La valoración de los presidentes de Colombia que hizo, recientemente, un grupo de historiadores, es una muestra de los nuevos aires que se respiran en el mundo. Alberto Lleras, el hombre que encabezó la superación de la violencia en los años cincuenta y fue artífice del Frente Nacional y de la reconciliación en esa década dolorosa, ha sido reconocido como el número uno de los presidentes del país.
Las palabras de esta columna han salido empujadas por la nostalgia que me produce decirle a Ana Mercedes que debo abandonar la escritura en EL COLOMBIANO para irme a afrontar otros retos. No es fácil dejar un espacio que he ocupado durante 15 años con algunas interrupciones debidas a mis estadías forzadas en el exterior.

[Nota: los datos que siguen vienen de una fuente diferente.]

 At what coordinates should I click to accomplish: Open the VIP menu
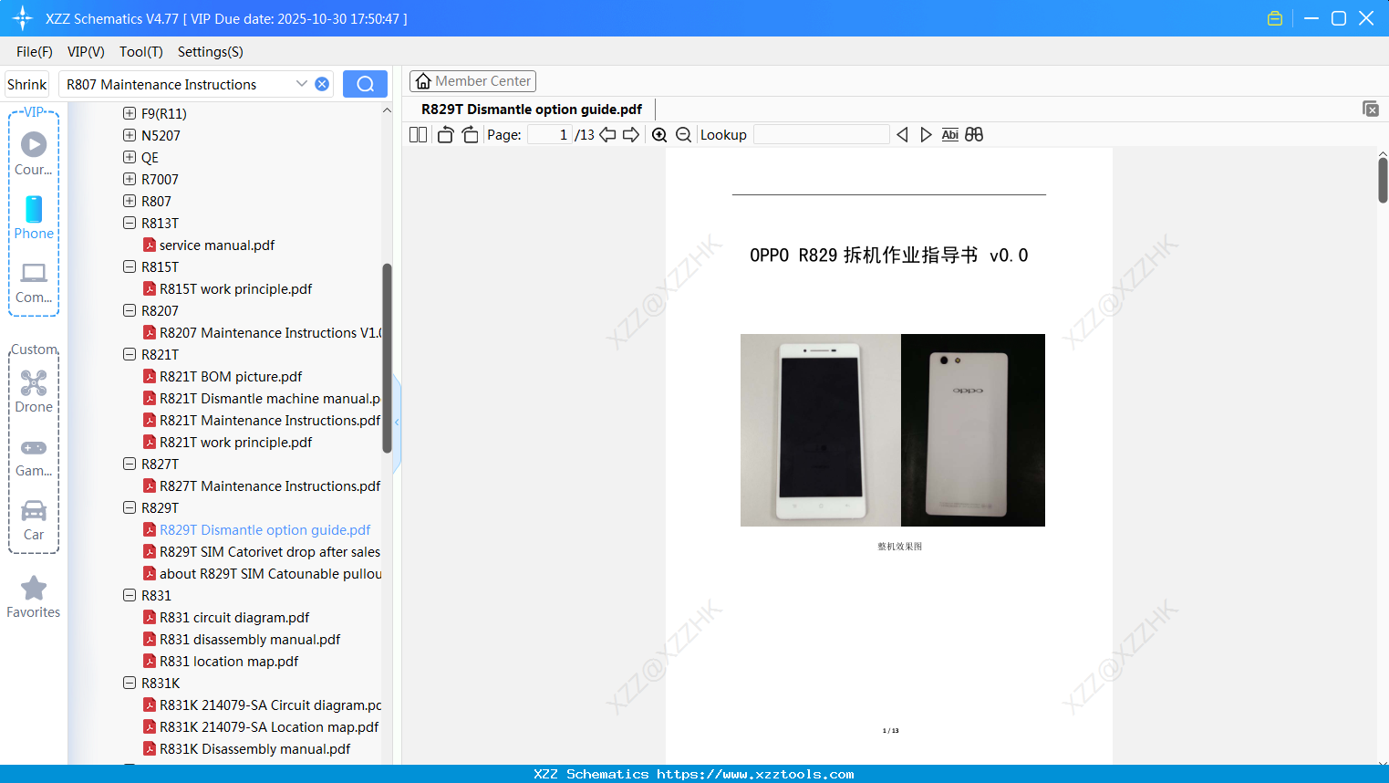click(x=85, y=52)
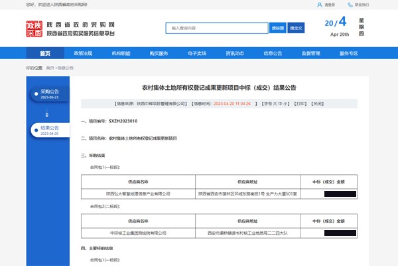398x266 pixels.
Task: Click the down arrow between timeline steps
Action: [46, 114]
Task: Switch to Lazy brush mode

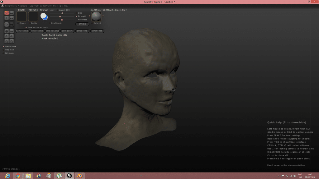Action: coord(52,10)
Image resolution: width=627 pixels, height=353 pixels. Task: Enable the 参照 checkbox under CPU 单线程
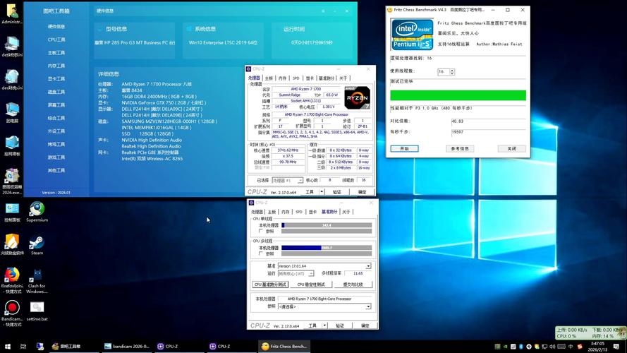[261, 231]
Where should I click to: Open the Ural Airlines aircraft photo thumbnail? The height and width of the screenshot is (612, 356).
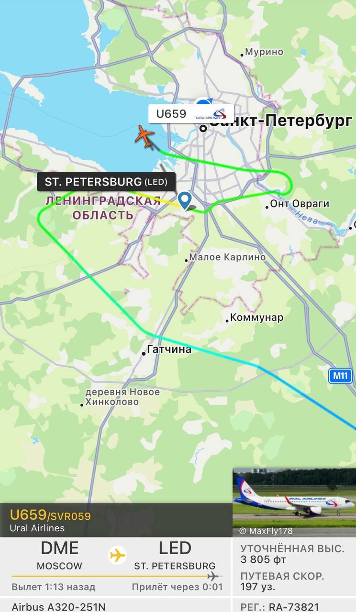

Sé que ella no se preocupa por los reconocimientos. Pero mi gratitud es enorme y no encuentro otra manera de expresarla. Nunca he tenido siquiera un llamado de atención por mis escritos, a pesar de que en no pocas ocasiones han ido en contravía a los editoriales del periódico.
Debo agradecer algo más. En muchas oportunidades he tenido largas, divertidas y fructíferas conversaciones con Ana Mercedes en el diario y en su casa. Me sorprendió siempre con ideas propias y muy bien fundadas sobre los acontecimientos tantas veces indescifrables del país. No quiero perder nunca esa posibilidad.